A Bayesian Language for Modeling and Simulation

This is the first part of a series of blog posts on the topics of Bayesian models and statistical inference with neural networks. The series is a simplified summary of a scientific overview article, and intended to provide a glimpse into some of our recent conceptual and methodological work on bridging the gap between “classical” statistics and artificial intelligence (AI) research.

With the surge of probabilistic modeling, more and more branches of science subscribe to the use of Bayesian models. However, the term Bayesian model is highly overloaded and used to describe a wide range of entities with potentially very different properties and requirements. Moreover, modern Bayesian models are more than just the colloquial likelihood and a prior – rather, they resemble complex simulation programs coupled with black-box approximators, interacting with various data structures and context variables. Accordingly, two notationally similar Bayesian models may have totally different structural properties and utilities. Without clearly communicating the latter, a discussion about the relative merits of Bayesian models only contributes to the conceptual entropy in quantitative research.

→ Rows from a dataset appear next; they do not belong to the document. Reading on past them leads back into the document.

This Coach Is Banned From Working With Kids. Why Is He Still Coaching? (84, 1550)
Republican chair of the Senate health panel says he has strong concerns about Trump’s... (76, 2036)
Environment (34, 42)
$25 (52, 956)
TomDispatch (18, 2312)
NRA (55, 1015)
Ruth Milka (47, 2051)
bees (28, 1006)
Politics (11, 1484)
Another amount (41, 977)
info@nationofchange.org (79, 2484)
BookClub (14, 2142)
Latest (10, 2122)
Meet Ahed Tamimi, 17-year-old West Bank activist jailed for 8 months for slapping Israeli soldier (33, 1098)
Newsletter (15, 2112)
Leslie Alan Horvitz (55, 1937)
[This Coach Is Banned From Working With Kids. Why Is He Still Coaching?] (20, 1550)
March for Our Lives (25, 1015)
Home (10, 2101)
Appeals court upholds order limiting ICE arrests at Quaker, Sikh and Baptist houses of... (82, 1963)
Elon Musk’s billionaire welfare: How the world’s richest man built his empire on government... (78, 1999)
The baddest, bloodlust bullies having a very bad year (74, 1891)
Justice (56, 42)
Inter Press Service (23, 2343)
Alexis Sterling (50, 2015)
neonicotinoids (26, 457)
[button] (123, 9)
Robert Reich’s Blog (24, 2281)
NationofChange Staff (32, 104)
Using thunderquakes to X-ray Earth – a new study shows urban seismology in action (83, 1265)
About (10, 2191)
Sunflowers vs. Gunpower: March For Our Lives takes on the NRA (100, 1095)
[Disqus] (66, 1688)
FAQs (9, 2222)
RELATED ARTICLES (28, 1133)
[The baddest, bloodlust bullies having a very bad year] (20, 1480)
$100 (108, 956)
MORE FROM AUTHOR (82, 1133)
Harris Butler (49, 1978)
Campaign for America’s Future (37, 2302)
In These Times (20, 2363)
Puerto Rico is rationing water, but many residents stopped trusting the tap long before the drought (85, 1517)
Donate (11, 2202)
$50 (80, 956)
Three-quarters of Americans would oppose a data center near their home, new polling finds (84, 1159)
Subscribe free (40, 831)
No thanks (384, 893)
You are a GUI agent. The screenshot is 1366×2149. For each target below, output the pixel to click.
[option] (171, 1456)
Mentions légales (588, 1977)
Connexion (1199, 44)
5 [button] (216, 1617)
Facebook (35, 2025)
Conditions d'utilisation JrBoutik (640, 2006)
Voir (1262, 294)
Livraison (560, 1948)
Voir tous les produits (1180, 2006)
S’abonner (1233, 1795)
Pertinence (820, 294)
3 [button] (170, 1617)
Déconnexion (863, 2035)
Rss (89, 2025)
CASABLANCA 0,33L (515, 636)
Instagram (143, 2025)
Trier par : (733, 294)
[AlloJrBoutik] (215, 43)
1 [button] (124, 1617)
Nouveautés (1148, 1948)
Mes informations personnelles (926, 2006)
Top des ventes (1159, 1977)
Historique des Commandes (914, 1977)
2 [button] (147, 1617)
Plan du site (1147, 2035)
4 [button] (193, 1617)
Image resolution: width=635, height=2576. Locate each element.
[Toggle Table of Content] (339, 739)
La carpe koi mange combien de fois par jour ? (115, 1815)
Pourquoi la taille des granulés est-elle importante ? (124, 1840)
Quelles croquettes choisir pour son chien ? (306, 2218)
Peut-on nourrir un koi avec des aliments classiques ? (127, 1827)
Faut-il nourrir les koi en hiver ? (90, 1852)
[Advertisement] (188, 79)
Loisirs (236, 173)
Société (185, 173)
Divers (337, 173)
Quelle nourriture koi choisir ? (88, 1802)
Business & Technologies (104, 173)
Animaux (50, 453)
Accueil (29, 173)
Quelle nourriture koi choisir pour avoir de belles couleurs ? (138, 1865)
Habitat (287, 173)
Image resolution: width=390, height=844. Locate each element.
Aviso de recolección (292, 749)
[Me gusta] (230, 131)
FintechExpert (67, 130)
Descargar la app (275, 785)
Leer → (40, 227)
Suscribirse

In addition to sustaining a multiplicity of meanings, different Bayesian models exhibit different strengths and weaknesses, so evaluating these holistically can be quite a challenging endeavor for practitioners.
Thus, let us take a shot at the two fundamental questions alluded to above:

  1. What is a Bayesian model?
  2. What makes a good Bayesian model?

Providing satisfying answers to these two questions is no easy task and our answers should be treated more like conceptual blueprints than ultimate solutions. In this post, we will take a partial look at the first question concerning the identity of Bayesian models. At a high level, the basic building blocks of Bayesian model classes are probability distributions (P), approximation algorithms (A), and observed data (D). These components can be combined in various ways, leading to Bayesian model classes with different properties and utilities. In this first post, we discuss the nature of P models, as they represent an indispensable component for all model classes.

P Models

Let $y$ represent all observable quantities (i.e., data, observations, or measurements) and $\theta$ represent all unobservable quantities (i.e., parameters, latent states, or system variables) in a modeling context. P models are defined through a joint probability distribution $p(y, \theta)$ over all quantities of interest. In Bayesian analysis, we assume that everything is subject to randomness, so we embrace uncertainty by associating each quantity with a probability distribution. Using the chain rule of probability, the joint distribution factorizes into a likelihood $p(y \, | \, \theta )$ and a prior $p(\theta)$

$$ p(y, \theta) = p(y \, | \, \theta ) \; p(\theta). \label{eq:joint_fact} $$

In Bayesian analysis, the likelihood encodes our assumptions about the statistical behavior of a phenomenon and the prior incorporates prior information about the parameters. This conceptually simple factorization serves as the basis for all further Bayesian model classes (e.g., PD or PAD), which we will discuss in the next post.

Not all P models are created equal, but most are built to mimic a real-world process or a system whose behavior we can observe or measure. Thus, a P model defines a probabilistic recipe for creating synthetic data, but does not include actual “real” data (yet). In other words, P models represent simulation programs constrained by prior knowledge about the simulation parameters $\theta$. One example for such models are climate change simulations, which aim to elucidate what-if scenarios (e.g., business-as-usual vs.~behavioral and industrial change). Another example are the epidemiological models used to inform government policies during the first weeks of the Covid-19 pandemic, when little actual numbers existed.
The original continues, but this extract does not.